2 Mar 2021 19:29 - di Redazione
bimbo morto nella piscina

Bimbo morto nella piscina comunale: il giudice assolve i 5 imputati. La Procura di Cosenza non ci sta. Quel verdetto. Quelle spiegazioni. Quella formula che assolvono gli imputati alla sbarra per la morte del piccolo Giancarlo Esposito, il bambino di 4 anni deceduto il 2 luglio del 2014 nella piscina comunale “Kinder Garden” di Campagnano a Cosenza, non risponde alle esigenze di verità e giustizia che i pm cercano per acclarare le responsabilità sulla tragica vicenda. E così la Procura ha deciso che ricorrerà in appello. Contro la sentenza del Tribunale della città bruzia, che l’8 luglio scorso ha assolto con formula piena tutti gli imputati nel processo sulla morte del piccolo. Contro il rigetto della richiesta di condanna del pm e delle tesi alla base dell’ipotesi accusatoria.

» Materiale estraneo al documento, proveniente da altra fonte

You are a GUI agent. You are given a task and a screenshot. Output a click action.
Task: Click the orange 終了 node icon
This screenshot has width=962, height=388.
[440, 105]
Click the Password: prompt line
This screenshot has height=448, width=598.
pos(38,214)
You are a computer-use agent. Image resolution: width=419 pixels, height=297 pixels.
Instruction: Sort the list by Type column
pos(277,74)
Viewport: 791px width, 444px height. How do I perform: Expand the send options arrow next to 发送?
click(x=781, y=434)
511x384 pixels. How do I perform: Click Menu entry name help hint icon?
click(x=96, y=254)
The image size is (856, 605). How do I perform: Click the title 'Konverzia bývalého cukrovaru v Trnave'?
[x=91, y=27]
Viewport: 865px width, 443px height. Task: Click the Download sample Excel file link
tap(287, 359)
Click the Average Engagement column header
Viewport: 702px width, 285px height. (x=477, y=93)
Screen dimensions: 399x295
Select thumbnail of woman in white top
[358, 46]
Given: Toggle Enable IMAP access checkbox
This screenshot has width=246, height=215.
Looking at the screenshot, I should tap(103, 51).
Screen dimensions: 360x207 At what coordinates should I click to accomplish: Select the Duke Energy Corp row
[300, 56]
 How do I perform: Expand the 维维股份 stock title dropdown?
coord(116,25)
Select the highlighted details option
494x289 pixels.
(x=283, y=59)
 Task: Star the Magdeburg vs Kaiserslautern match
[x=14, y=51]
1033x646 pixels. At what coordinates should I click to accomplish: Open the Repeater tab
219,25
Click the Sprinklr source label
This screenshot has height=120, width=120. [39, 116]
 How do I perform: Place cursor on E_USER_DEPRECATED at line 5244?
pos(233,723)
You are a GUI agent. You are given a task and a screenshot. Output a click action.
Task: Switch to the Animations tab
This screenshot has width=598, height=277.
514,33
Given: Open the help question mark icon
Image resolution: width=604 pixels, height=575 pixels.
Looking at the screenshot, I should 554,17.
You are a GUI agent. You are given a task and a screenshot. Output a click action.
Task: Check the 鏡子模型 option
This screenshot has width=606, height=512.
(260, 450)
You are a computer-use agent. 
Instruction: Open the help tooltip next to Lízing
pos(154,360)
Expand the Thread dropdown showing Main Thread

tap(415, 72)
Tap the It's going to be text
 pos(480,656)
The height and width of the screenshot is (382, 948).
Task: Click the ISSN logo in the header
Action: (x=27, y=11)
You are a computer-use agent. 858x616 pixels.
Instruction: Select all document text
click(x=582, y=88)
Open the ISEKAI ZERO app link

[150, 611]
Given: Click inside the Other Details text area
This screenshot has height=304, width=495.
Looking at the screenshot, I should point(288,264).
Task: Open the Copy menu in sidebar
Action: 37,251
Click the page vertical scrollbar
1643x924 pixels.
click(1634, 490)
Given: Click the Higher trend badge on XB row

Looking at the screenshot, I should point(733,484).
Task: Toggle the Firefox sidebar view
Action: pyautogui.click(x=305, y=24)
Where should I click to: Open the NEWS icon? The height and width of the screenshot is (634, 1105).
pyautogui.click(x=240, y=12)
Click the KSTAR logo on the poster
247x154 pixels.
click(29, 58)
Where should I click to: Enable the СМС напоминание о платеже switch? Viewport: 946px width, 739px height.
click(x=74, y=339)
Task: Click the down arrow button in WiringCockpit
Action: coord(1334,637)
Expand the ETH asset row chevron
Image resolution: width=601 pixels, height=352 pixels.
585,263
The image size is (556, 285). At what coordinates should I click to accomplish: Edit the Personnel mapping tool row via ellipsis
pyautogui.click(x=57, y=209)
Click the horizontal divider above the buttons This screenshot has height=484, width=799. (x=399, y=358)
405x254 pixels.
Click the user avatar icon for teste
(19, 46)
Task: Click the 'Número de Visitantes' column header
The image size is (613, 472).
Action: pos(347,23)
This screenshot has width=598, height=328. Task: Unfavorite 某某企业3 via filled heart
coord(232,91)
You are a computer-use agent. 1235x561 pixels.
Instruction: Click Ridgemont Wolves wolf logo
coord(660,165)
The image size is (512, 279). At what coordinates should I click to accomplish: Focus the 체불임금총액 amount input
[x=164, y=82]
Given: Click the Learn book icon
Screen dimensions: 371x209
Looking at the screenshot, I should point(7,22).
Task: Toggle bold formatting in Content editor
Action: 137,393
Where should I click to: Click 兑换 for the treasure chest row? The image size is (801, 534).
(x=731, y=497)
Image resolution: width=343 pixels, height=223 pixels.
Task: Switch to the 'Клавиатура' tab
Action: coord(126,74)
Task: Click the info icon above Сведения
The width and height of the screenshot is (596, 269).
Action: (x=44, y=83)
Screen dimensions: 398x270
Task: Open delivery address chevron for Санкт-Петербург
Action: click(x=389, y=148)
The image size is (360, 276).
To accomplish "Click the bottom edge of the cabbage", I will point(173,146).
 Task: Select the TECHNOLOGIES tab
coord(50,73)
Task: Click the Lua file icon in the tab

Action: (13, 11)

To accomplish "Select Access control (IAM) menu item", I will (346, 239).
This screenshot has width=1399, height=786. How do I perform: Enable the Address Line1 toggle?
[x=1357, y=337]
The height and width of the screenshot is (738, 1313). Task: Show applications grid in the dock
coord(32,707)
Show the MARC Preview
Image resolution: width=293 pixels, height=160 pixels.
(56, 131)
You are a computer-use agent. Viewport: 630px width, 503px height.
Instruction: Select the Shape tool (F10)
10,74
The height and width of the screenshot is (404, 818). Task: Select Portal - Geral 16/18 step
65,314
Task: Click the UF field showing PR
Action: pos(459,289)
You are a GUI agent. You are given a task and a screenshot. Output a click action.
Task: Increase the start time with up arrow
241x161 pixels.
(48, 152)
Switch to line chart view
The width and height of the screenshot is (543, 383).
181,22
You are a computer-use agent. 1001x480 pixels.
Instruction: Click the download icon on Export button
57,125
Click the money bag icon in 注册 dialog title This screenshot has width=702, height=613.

Bimbo morto nella piscina comunale: la Procura ricorre contro l’assoluzione degli imputati

In primo grado, infatti, il giudice Giovanni Garofalo ha assolto «perché il fatto non sussiste» Carmine Manna, legale rappresentante della società che gestisce le piscine di Campagnano. E le quattro educatrici: Franca Manna, Luana Coscarello, Martina Gallo e Ilaria Bove. Nei confronti di tutti loro, il pm Mariafrancesca Cerchiara aveva chiesto la condanna a 5 anni di carcere, ritenendo che ci fossero state «evidenti responsabilità» nella morte di quel bambino. Ma la tesi dell’annegamento, messa in discussione di fronte a due perizie: una di parte, e l’altra disposta dal giudice, hanno dato adito a ritenere che il decesso fosse stato causato da una miocardite acuta fulminante.

E contro «contraddittorietà e manifesta illogicità della decisione e l’erronea valutazione delle prove»

Una motivazione del decesso che non ha convinto la Procura. Che ora, in base a quanto riferisce l’Adnkronos, ha deciso di ricorrere in appello contro l’assoluzione. Un ricorso motivato con parole e argomentazioni forti. Nel ricorso, infatti, il pm fa riferimento a «contraddittorietà e manifesta illogicità della decisione, in relazione alla erronea valutazione delle prove. Con riferimento alle consulenze in atti, depositate dai consulenti del pm e delle parti civili, in relazione all’accertamento delle cause della morte del bimbo». Non solo. Nel provvedimento sulla vertenza della procura, si parla espressamente di «erronea valutazione delle plurime violazioni della normativa di sicurezza, prevista dalla legge e dal regolamento in materia di gestione ed utilizzo di impianti sportivi, quale fonte di responsabilità penale degli imputati». Ora la parola passa all’appello.